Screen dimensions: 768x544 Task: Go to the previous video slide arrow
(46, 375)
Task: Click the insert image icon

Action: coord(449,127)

--

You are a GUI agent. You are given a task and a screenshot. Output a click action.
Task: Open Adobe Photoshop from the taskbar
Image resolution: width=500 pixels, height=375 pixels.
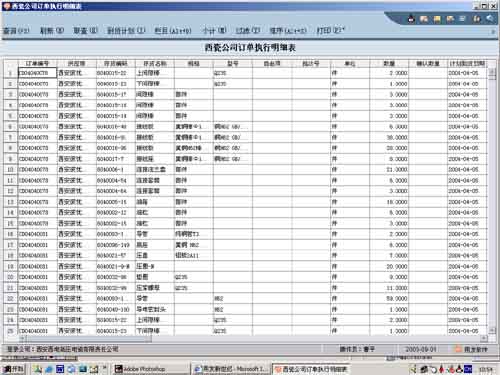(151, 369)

* * *

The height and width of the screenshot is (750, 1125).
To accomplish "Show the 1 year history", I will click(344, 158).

● Task to carry out:
Looking through the records, copy out every line in which the word "screenshot" is found.

● Response:
You are a GUI agent. You are given a task and a screenshot. Output a click action.
The height and width of the screenshot is (750, 1125).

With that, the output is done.